- Postwar photo of Hecht (S 171), (former Type XXIII submarine U-2367). An identical sister ship of U-4703.

History

Nazi Germany
- Name: U-4703
- Ordered: 7 July 1944
- Builder: Friedrich Krupp Germaniawerft AG, Kiel
- Yard number: 945
- Laid down: 1 November 1944
- Launched: 3 January 1945
- Commissioned: 21 January 1945
- Fate: Scuttled on 5 May 1945

General characteristics
- Class & type: Type XXIII submarine
- Displacement: 234 t (230 long tons) (surfaced); 258 t (254 long tons) (submerged);
- Length: 34.68 m (113 ft 9 in) (o/a); 26.00 m (85 ft 4 in) (p/h);
- Beam: 3.02 m (9 ft 11 in) (o/a); 3.00 m (9 ft 10 in) (p/h);
- Draught: 3.66 m (12 ft)
- Installed power: 575–630 PS (423–463 kW; 567–621 shp) (diesel drive); 580 PS (430 kW; 570 shp) (standard electric drive); 35 PS (26 kW; 35 shp) (silent electric drive);
- Propulsion: 1 × MWM RS134S 6-cylinder diesel engine; 1 × AEG GU4463-8 double-acting electric motor; 1 × BBC CCR188 electric creeping motor;
- Speed: 9.7 knots (18 km/h; 11 mph) (surfaced); 12.5 knots (23 km/h; 14 mph) (submerged);
- Range: 2,600 nautical miles (4,800 km; 3,000 mi) at 8 knots (15 km/h; 9.2 mph) surfaced; 194 nmi (359 km; 223 mi) at 4 knots (7.4 km/h; 4.6 mph) submerged;
- Test depth: 180 m (590 ft)
- Complement: 14–18
- Armament: 2 × 53.3 cm (21 in) bow torpedo tubes; 2 × torpedoes;

Service record
- Part of: 5th U-boat Flotilla; 21 January – 5 May 1945;
- Identification codes: M 50 566
- Commanders: Oblt.z.S. Hans-Ulrich Scholz; 21 January – 5 May 1945;
- Operations: None
- Victories: None

= German submarine U-4703 =

German World War II submarine

German submarine U-4703 was a Type XXIII U-boat of Nazi Germany's Kriegsmarine during World War II. She was ordered on 7 July 1944, and was laid down on 1 November 1944 at Friedrich Krupp Germaniawerft AG, Kiel, as yard number 945. She was launched on 3 January 1945 and commissioned under the command of Oberleutnant zur See Hans-Ulrich Scholz on 21 January 1945.

==Design==
Like all Type XXIII U-boats, U-4703 had a displacement of 234 t when at the surface and 258 t while submerged. She had a total length of 34.68 m (o/a), a beam width of 3.02 m (o/a), and a draught depth of 3.66 m. The submarine was powered by one MWM six-cylinder RS134S diesel engine providing 575–630 PS, one AEG GU4463-8 double-acting electric motor electric motor providing 580 PS, and one BBC silent running CCR188 electric motor providing 35 PS.

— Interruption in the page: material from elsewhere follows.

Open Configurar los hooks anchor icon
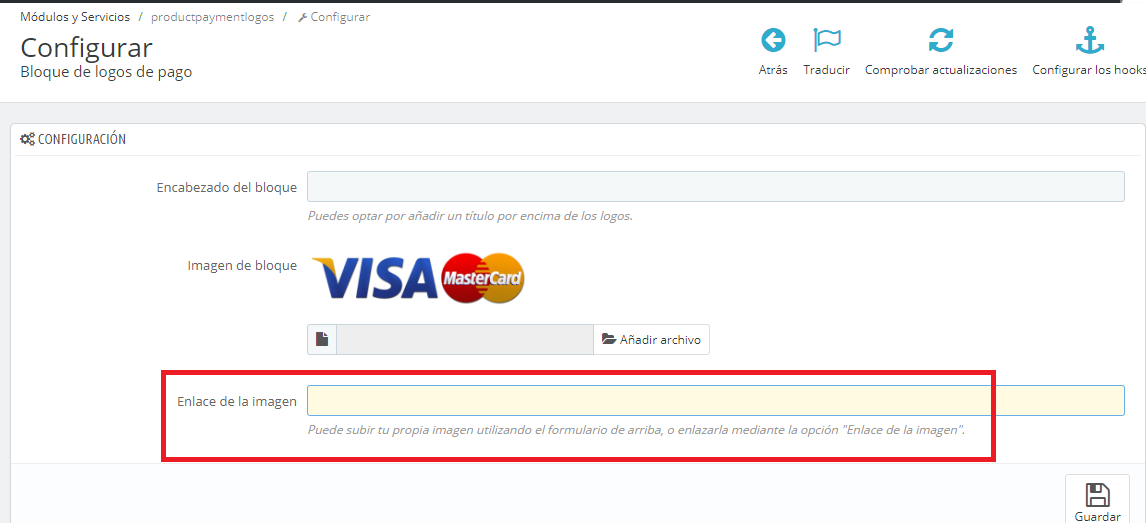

The submarine had a maximum surface speed of 9.7 kn and a submerged speed of 12.5 kn. When submerged, the boat could operate at 4 kn for 194 nmi; when surfaced, she could travel 2600 nmi at 8 kn. U-4703 was fitted with two 53.3 cm torpedo tubes in the bow. She could carry two preloaded torpedoes. The complement was 14–18 men. This class of U-boat did not carry a deck gun.

==Service history==
On 5 May 1945, U-4703 was scuttled in Gelting Bay near Gelting, as part of Operation Regenbogen. The wreck was later raised and broken up.